By Haley Sprankle Eight chairs line the center of the Lab Theatre at USC. The cast gathers and quickly fills the empty theatre with warmth and energy, as they joke with great wit and chemistry. Director and cast member Grace Ann Roberts engages with her team, interjecting a quick quip or two as they all settle in their seats.
This is the cast for the staged reading of an original play, The Bee-Man of Crighton County, by Ryan Stevens. We last heard from Stevens when discussing his original work Player King, which included Bee-Man cast members Jasmine James, Megh Ahire, and Carrie Chalfant. Other team members for the staged reading include Elizabeth Krawcyzk, Freddie Powers, and USC Theatre MFA student Nicole Dietze.
“Well of course we drew heavily on the USC theater community,” Roberts explains. “We’d all seen each other work, taken classes together, things like that. So there’s already an element of familiarity there, and it’s so much fun.”
The cast has a unique added element of familiarity, however.
“You mean I get to sit next to my daughter?”
Roberts’ father sits down, puts his arm around her, and smiles as bright as day while Roberts dons a look of loving embarrassment that I know all too well.
“The other member is, well… it’s my dad, Kevin Roberts. He plays the Bee Man himself. He’s done several plays before, but we’ve never worked on anything together. That has been such a new experience, for both of us, but it’s also really cool. It’s been fun to watch each other work,” Roberts lovingly adds.
The play follows a story about the people in the small town of Sheol. The people are hopelessly trying to gather historical documents from the local hermit, Ogden Flass (Bee Man), while Julie Guest witnesses it all in the midst of her own existential crisis.
“He [Stevens] and I have worked together a ton, and we really trust each other. He’s a great friend, and I think he’s a great writer too, and I’m happy to have a hand in doing this with him,” Roberts says.
A Columbia native and graduate of both the South Carolina Governor’s School for the Arts and Humanities and the University of South Carolina with a focus in theatre at both schools, Roberts is taking on the part of Julie as well as directing the reading.
“I’ve never directed a staged read before, and I’m also cast in it. That wasn’t the original plan but really, at the end of the day, that arrangement has taught me a lot—not only about what you can do as an actor, or how you can bring it to life, but also just how different it is to direct a staged read,” Roberts elaborates. “It’s like… I’m learning too, and I share those lessons with the other cast members. It really feels more like ‘guiding’ than ‘directing.’”
The element of learning doesn’t just end from a directorial or performance perspective, though. Through shared experiences with the South, early adulthood, and family life, Roberts has been able to connect and learn from her character.

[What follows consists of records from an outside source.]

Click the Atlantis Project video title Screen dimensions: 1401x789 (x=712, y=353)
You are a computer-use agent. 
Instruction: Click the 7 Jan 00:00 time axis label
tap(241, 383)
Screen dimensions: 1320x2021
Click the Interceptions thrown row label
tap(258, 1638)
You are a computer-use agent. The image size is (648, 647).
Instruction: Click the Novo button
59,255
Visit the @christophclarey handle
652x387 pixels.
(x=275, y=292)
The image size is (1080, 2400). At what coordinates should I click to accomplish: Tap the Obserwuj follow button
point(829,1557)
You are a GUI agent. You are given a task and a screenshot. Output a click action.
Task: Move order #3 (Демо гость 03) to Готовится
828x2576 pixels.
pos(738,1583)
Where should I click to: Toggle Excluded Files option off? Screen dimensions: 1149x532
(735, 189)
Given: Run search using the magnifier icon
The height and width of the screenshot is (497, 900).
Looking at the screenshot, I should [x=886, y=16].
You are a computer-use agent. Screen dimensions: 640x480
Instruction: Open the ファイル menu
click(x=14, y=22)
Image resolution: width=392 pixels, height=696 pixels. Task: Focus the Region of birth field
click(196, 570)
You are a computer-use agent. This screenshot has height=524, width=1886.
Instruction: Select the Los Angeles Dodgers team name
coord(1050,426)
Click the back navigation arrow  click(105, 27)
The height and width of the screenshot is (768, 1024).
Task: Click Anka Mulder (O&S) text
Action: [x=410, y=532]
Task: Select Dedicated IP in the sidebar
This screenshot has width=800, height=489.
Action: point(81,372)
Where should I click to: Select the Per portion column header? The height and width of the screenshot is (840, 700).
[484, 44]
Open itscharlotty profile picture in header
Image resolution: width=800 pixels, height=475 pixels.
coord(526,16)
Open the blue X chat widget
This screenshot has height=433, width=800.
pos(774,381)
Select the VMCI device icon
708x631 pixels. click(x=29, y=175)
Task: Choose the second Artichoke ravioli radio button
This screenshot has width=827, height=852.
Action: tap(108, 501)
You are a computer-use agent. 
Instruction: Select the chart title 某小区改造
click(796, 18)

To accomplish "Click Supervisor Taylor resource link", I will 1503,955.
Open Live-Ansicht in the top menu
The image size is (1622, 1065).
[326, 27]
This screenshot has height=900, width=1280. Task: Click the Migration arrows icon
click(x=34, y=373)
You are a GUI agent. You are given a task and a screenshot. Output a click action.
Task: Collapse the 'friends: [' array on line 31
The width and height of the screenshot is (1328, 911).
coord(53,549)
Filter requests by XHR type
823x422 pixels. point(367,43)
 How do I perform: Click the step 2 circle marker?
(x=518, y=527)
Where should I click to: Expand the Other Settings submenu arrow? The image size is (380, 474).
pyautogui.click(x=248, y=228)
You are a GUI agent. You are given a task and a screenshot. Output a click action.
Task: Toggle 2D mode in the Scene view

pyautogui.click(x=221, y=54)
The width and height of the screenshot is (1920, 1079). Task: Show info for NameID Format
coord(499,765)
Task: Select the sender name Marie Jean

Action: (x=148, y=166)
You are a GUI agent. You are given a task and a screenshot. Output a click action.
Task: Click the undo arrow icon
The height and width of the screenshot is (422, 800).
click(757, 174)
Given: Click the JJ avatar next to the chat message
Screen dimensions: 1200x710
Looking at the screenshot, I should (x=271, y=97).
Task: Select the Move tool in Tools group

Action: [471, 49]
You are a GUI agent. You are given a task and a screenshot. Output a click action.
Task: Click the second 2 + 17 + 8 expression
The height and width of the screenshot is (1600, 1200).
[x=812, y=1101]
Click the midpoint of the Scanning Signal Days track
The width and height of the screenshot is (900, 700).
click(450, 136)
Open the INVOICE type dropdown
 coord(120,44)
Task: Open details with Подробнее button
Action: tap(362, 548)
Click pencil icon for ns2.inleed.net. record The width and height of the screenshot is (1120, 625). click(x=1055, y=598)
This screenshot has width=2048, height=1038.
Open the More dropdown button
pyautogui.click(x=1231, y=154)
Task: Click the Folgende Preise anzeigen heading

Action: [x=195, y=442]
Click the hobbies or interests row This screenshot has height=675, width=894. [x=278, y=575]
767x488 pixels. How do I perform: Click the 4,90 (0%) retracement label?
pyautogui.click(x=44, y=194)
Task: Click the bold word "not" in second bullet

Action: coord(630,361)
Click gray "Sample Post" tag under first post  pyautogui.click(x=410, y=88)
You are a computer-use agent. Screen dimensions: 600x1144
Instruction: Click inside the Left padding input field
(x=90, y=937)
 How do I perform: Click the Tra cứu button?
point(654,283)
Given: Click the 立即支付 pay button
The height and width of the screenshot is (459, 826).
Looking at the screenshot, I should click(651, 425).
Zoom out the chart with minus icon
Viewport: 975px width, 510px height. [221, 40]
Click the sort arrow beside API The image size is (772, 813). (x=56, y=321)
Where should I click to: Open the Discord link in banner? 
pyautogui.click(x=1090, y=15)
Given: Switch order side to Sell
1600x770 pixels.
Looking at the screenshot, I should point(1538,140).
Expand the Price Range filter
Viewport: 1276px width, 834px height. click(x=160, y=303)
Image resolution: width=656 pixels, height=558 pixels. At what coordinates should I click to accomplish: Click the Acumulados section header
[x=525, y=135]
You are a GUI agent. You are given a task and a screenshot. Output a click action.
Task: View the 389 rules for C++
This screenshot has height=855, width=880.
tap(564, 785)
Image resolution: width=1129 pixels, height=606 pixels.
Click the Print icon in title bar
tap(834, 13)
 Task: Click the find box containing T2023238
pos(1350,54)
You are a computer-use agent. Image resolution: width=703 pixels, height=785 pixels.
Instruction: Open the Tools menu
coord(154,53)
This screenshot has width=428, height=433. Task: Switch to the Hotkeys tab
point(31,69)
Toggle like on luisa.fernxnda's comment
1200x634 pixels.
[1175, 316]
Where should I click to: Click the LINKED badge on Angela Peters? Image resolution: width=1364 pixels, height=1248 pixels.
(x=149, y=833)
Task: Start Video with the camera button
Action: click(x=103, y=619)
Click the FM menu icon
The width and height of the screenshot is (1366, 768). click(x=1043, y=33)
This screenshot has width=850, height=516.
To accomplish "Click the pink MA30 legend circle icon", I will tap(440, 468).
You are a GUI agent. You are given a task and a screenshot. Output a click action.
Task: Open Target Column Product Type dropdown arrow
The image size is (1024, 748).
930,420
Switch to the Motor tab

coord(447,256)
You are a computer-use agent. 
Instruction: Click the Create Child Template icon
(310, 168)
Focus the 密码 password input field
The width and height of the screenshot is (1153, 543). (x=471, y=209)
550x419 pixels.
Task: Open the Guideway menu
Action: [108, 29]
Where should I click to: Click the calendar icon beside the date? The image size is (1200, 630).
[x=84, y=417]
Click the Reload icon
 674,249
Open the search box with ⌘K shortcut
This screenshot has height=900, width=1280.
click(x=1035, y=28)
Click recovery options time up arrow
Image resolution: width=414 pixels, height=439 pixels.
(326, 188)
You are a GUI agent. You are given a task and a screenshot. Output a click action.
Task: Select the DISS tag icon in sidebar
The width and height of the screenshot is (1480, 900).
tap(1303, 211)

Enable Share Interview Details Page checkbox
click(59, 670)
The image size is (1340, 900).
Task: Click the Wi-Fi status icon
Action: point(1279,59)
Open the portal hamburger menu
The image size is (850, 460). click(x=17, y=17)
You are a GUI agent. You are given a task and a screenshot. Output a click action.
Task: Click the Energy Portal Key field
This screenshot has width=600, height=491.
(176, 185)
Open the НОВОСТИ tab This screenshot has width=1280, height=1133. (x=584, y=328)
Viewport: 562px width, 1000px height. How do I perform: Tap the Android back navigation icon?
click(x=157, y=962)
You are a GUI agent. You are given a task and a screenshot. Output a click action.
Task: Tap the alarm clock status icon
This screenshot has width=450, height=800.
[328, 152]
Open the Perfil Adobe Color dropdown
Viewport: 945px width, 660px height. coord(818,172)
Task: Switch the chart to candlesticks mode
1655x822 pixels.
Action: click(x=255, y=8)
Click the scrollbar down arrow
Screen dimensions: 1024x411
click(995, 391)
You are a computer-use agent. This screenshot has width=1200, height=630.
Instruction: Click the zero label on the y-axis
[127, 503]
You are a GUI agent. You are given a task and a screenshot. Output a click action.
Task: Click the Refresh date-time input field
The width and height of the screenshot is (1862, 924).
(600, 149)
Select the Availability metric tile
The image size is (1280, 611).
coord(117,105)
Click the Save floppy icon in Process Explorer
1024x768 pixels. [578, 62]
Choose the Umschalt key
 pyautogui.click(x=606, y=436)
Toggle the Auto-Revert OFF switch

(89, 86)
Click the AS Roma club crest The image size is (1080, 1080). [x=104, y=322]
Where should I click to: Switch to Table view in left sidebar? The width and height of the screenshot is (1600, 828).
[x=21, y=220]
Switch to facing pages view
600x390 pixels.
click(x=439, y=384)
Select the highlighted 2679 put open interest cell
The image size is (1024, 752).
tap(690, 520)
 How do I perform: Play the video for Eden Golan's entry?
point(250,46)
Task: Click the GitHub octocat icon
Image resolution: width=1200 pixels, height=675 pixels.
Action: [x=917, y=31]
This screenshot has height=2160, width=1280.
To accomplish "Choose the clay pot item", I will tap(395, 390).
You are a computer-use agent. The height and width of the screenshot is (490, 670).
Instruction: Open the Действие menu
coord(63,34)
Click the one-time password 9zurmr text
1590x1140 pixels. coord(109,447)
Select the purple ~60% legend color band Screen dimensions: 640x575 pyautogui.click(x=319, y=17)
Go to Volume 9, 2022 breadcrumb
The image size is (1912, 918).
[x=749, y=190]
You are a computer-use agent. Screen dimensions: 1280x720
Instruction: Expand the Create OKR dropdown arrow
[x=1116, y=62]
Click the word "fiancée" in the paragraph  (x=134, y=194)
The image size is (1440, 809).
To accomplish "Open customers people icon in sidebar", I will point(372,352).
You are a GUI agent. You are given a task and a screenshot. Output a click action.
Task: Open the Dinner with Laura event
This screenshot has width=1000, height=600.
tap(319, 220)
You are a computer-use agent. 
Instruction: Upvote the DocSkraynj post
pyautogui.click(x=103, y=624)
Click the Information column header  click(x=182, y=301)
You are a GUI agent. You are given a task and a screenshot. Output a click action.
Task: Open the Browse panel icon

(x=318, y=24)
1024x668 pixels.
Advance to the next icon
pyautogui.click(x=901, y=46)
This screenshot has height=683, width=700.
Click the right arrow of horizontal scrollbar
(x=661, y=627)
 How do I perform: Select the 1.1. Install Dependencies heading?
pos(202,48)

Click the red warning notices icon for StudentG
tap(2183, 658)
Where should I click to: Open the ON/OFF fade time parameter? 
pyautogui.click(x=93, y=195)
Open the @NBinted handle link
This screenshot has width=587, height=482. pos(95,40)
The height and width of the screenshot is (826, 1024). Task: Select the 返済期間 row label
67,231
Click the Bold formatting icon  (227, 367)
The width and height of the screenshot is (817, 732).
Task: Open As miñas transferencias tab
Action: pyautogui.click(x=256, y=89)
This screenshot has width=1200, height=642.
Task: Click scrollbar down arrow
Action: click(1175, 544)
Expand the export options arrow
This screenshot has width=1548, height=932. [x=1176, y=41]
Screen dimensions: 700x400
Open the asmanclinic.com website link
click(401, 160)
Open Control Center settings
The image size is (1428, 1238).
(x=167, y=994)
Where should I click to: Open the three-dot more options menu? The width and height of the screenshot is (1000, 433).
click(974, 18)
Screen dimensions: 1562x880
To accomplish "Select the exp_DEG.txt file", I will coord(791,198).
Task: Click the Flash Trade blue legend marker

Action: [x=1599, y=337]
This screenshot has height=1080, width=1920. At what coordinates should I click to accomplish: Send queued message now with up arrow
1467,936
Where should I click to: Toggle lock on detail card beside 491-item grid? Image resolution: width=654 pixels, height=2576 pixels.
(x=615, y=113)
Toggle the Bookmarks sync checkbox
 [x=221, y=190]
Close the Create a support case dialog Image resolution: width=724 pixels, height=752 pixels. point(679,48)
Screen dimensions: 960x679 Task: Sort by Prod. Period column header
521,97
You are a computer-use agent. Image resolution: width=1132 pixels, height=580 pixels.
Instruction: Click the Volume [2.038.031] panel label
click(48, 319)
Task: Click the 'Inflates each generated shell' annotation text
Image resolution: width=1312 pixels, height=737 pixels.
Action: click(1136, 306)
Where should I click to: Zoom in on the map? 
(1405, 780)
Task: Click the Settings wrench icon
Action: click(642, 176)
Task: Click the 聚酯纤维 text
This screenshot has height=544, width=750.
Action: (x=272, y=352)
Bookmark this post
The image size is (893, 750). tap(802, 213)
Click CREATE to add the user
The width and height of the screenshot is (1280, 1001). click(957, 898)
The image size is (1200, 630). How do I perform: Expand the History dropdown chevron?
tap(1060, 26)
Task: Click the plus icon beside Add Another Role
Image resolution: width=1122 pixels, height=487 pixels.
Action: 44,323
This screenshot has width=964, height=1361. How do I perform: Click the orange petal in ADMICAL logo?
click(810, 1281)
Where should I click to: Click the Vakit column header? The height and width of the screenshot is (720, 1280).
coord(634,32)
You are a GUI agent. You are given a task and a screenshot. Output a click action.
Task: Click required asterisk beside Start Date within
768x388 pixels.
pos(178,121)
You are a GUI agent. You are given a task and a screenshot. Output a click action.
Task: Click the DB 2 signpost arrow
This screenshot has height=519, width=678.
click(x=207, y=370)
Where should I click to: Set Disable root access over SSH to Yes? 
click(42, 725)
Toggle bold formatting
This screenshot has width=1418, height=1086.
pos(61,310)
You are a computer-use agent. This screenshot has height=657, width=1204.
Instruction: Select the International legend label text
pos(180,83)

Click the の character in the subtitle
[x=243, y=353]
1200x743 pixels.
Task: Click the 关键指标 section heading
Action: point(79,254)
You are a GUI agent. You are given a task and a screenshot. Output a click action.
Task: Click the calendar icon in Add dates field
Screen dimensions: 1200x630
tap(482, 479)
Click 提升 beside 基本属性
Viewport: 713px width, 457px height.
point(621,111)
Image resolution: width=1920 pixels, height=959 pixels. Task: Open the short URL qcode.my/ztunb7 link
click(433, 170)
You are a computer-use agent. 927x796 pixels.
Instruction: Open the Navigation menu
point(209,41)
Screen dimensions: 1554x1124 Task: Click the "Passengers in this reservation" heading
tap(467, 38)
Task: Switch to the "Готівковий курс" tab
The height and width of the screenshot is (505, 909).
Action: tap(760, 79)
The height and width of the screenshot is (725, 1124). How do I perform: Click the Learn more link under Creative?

“Funny enough, she and I are currently going through pretty similar given circumstances,” she admits. “I just graduated from USC, and am still living in Columbia. Honestly, that wasn’t my initial plan, and I’ll probably be here for a while. Julie is in the same boat: she moves away to start a business, which tanks, and she has to move back to her small town and live with her mom. She and I had similar feelings about the whole thing, too—those feelings being ones of disappointment, sadness, and some anger, too. But, in the same way that her perspective on that changes, I find mine to be changing too. So it’s pretty fun to have that very literal connection to her. She’s helped me to understand how to redefine ‘failure,’ and that feels really good.”
The Bee-Man of Crighton County reading is this Saturday in USC’s Lab Theatre at 7 pm. Admission is free, so come out to support original, local work produced by young emerging artists on the Columbia scene!
“To me, the Bee Man is about blooming where you’re planted. Instead of resisting where you are—geographically, professionally, existentially, what have you—really embracing it, and making the best out of something you once perceived as the worst. I do think, too, it’s unique to the idea of southern community,” Roberts says. “What it means to live in a place where everyone knows everyone, and everyone’s looking out for each other.”